Malheureusement, la “démocratie sociale” interdit la publication de statistiques qui prouvent ces affirmations. Je n'ai d'autres alternatives que de décrire ce que ressent un noir à Cuba.

Je donne le témoignage d'une femme qui est née et a grandi sous un système qui a supposément éliminé la discrimination raciale. C’est un sujet tabou ; une chose dont on ne parle pas parce qu’elle est supposée ne pas exister, ce qui la rend très subtile et cruelle. D'où nous vient donc cette idée que nous sommes discriminés ?

Les différences entre noirs et blancs et toutes les couleurs intermédiaires semblent imperceptibles, mais elles sont présentes. Les religions africaines se sont mélangées fondamentalement avec le catholicisme, mais l'égalité des afrodescendants est un problème que l’on élude. Résultat : les noirs maudissent leurs origines.

Dans le Cuba d'aujourd'hui, nombreux sont les complexes qui acculent les nouvelles générations d'afrodescendants. Mon fils de 8 ans ne veut pas être noir, il veut éclaircir la couleur de sa peau. La même chose m'est arrivée.

Ma mère m'a toujours expliqué qu'il n y a pas de raison de renier ses origines. Elle m'a démontré que ma couleur était quelque chose qui me distinguait et que je devais en être fière.

 Ce qu'elle ne put m'expliquer, c'était la raison pour laquelle j’étais discriminée socialement. Elle ne put m'éviter la douleur d’entendre ces personnes qui pour m'offenser avaient juste à dire  “negro” et en prononçant ce mot, elles te faisaient ressentir tout leur mépris pour notre race.

Des fois, on fait très attention lorsqu'on utilise le mot Noir. On emprunte même des euphémismes pour nous pointer du doigt en évitant de prononcer ce mot : “les gens de couleur, les morenos (bruns), les mulâtres”.

Comme si utiliser ce vocable était une offense ou alors comme s’il s’agissait du terme le plus péjoratif avec lequel on pouvait annuler une personne.
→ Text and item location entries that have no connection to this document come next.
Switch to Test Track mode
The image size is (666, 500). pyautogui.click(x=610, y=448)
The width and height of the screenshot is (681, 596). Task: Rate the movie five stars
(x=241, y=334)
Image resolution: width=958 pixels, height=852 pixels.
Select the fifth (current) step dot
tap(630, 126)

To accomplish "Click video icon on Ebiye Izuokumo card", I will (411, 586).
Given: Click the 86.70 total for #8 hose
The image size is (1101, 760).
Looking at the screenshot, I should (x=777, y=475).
- Il ne pouvait s’agir que d’un noir! Des expressions comme cette dernière nous rendent imparfaits par rapport à la race blanche. Nous sommes ceux qui peignent la touffe (cheveux frisés), ceux qui transpirent abondamment, les obtus de la pensée et les antis hygiéniques.
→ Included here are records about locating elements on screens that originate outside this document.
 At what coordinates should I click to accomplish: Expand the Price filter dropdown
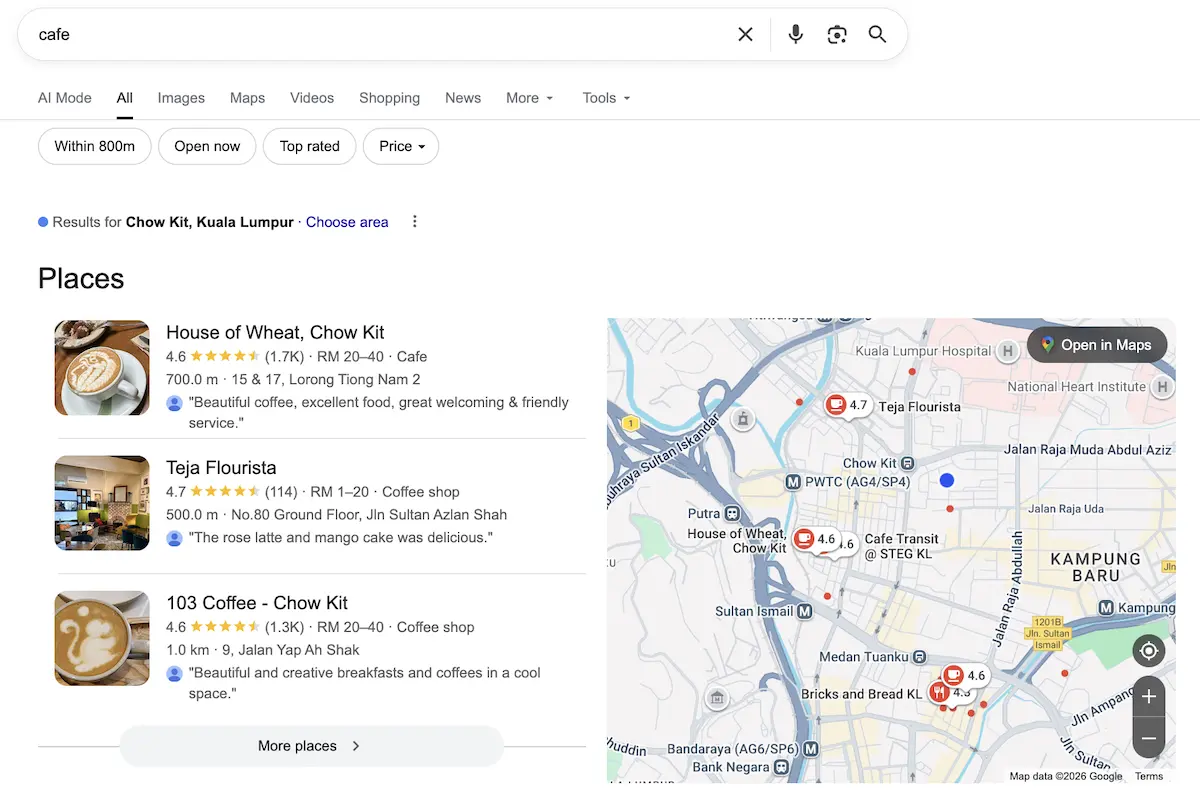[x=401, y=146]
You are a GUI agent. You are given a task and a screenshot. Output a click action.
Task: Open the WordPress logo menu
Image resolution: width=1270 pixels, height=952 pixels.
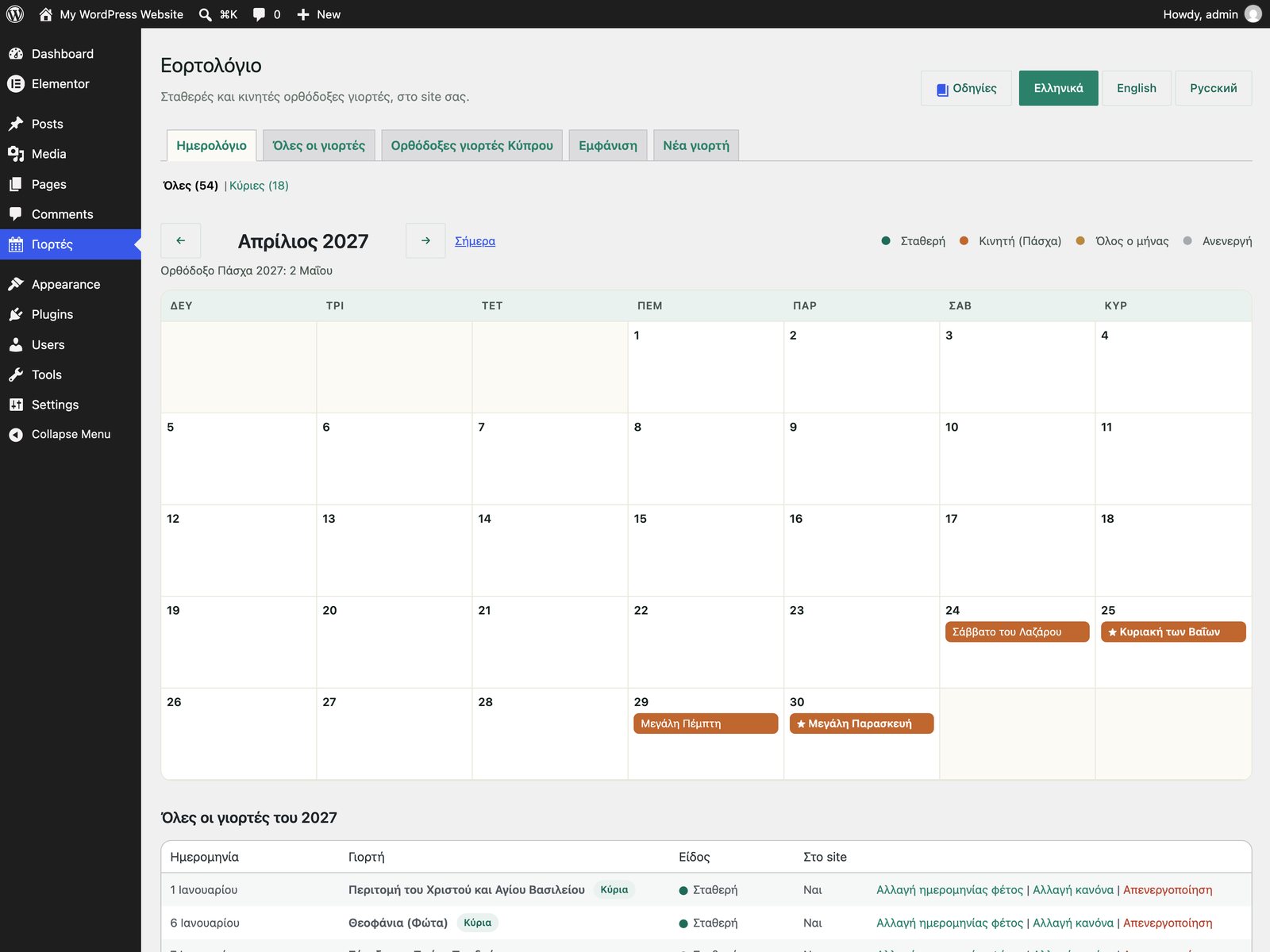click(x=15, y=14)
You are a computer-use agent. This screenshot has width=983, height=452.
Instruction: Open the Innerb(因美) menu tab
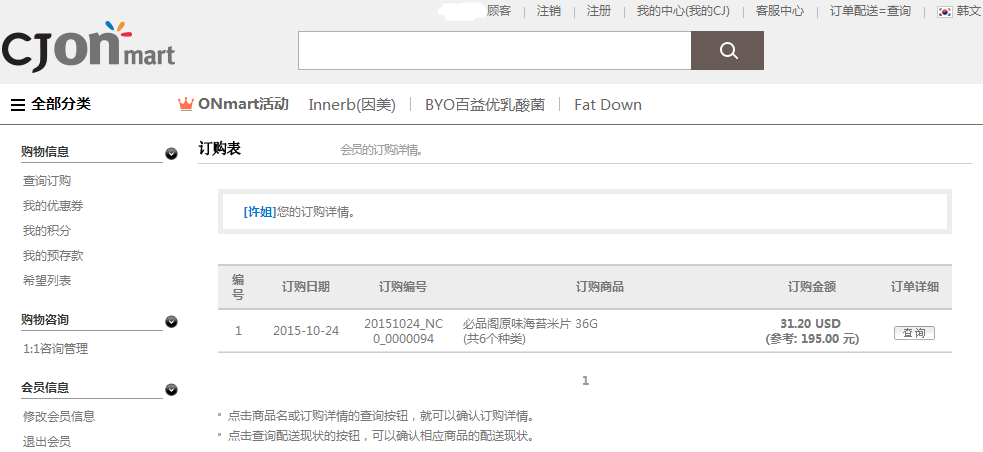point(352,104)
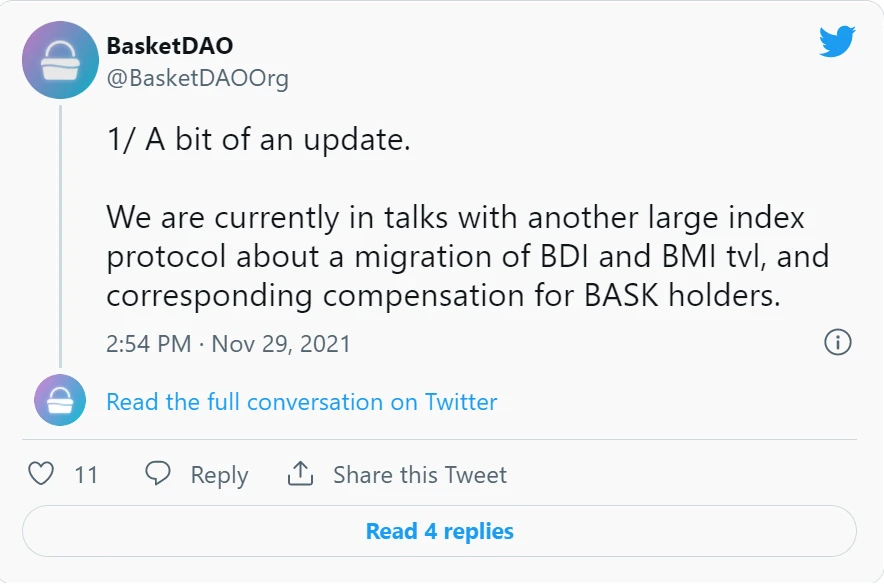Click the share upload arrow icon

[x=300, y=473]
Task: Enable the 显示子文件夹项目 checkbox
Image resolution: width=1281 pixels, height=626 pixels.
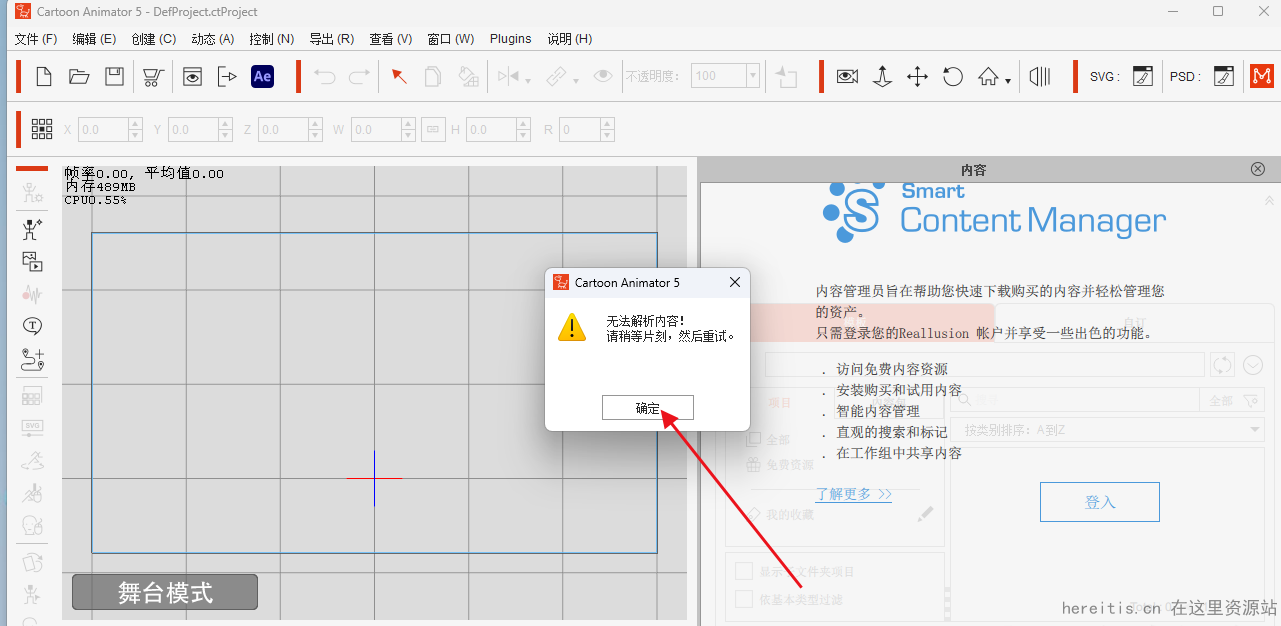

On nous sanctionne même avec l'histoire. “Le premier vol avec violence a eu lieu à Cuba le jour où Carlos Manuel de Céspedes (notre éminent patriote) a libéré ses esclaves”.

La thèse historique se reflète dans le présent. La majorité de la population pénale sanctionnée à Cuba est noire. C'est certainement la race qui commet le plus de délits, mais elle représente également le secteur social le plus pauvre.

Être noir implique pour les racistes avoir une prédisposition à la criminalité et à la délinquance, sans penser que les comportements délictuels dans une société sont directement liés à la pauvreté.

Il est plus facile de se remplir de préjugés.

Des points de vue social, économique et politique, les désavantages que les noirs ont sont nombreux. Mais ce n'est pas là tout ce que nous devons supporter. Il y a en plus ceux qui disent ne pas avoir de problème avec les noirs. Ceux qui nous rappellent constamment par le biais d'une phrase condescendante que nous sommes partie de la race imparfaite. Ou de ceux qui s’assurent d’abord qu’il n y a personne de notre race qui écoute pour dire : “Je sais que tous les noirs ne sont pas pareils, mais …”

Des fois ils ne se cachent même pas pour nous dénigrer. Pendant ce temps, nous écoutons les offenses avec indifférence, nous cachons notre douleur, devenant complices de la discrimination. Au point d'en arriver à nous reprocher à nous mêmes d'être noirs.

Nous autres noirs ressentons l'indifférence, le mépris et la haine. Même si nous n'en parlons pas, nous en souffrons. Bien que nous l'assimilions et que nous prétendions qu'elle est naturelle et quotidienne, la discrimination nous fait mal. Ces blessures resteront nôtres pour toute la vie.